**Exercise details:** Could you copy the whole listing below exactly as written?
★ ★ ★
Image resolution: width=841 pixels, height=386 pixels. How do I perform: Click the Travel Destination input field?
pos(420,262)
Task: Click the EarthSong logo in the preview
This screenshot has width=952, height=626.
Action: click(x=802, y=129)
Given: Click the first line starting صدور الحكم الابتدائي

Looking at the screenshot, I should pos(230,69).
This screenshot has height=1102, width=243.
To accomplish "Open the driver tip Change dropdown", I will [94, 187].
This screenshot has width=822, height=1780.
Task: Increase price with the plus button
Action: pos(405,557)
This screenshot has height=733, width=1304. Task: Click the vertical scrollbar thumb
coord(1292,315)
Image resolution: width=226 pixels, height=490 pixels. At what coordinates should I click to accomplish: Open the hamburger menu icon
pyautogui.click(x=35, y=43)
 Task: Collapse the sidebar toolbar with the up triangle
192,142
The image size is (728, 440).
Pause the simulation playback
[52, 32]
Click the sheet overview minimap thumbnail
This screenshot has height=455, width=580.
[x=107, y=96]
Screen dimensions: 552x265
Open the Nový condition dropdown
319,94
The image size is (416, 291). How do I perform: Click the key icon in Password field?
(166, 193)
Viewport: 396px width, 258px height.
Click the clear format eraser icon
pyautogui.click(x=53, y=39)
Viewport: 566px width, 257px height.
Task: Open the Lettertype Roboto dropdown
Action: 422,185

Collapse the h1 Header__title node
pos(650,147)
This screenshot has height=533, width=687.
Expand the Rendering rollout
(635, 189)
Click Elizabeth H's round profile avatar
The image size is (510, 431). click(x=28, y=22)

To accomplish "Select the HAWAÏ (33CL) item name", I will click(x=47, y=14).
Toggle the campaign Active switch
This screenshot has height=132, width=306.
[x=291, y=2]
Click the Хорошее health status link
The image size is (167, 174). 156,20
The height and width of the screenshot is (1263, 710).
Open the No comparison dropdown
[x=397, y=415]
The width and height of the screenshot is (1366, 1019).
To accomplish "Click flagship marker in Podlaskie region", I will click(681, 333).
★ ★ ★
**Exercise response:**
Image resolution: width=841 pixels, height=386 pixels. How do I perform: Click the Travel Destination input field?
pos(420,262)
Task: Click the EarthSong logo in the preview
This screenshot has width=952, height=626.
Action: click(x=802, y=129)
Given: Click the first line starting صدور الحكم الابتدائي

Looking at the screenshot, I should pos(230,69).
This screenshot has height=1102, width=243.
To accomplish "Open the driver tip Change dropdown", I will [94, 187].
This screenshot has width=822, height=1780.
Task: Increase price with the plus button
Action: pos(405,557)
This screenshot has height=733, width=1304. Task: Click the vertical scrollbar thumb
coord(1292,315)
Image resolution: width=226 pixels, height=490 pixels. At what coordinates should I click to accomplish: Open the hamburger menu icon
pyautogui.click(x=35, y=43)
 Task: Collapse the sidebar toolbar with the up triangle
192,142
The image size is (728, 440).
Pause the simulation playback
[52, 32]
Click the sheet overview minimap thumbnail
This screenshot has height=455, width=580.
[x=107, y=96]
Screen dimensions: 552x265
Open the Nový condition dropdown
319,94
The image size is (416, 291). How do I perform: Click the key icon in Password field?
(166, 193)
Viewport: 396px width, 258px height.
Click the clear format eraser icon
pyautogui.click(x=53, y=39)
Viewport: 566px width, 257px height.
Task: Open the Lettertype Roboto dropdown
Action: 422,185

Collapse the h1 Header__title node
pos(650,147)
This screenshot has height=533, width=687.
Expand the Rendering rollout
(635, 189)
Click Elizabeth H's round profile avatar
The image size is (510, 431). click(x=28, y=22)

To accomplish "Select the HAWAÏ (33CL) item name", I will click(x=47, y=14).
Toggle the campaign Active switch
This screenshot has height=132, width=306.
[x=291, y=2]
Click the Хорошее health status link
The image size is (167, 174). 156,20
The height and width of the screenshot is (1263, 710).
Open the No comparison dropdown
[x=397, y=415]
The width and height of the screenshot is (1366, 1019).
To accomplish "Click flagship marker in Podlaskie region", I will click(681, 333).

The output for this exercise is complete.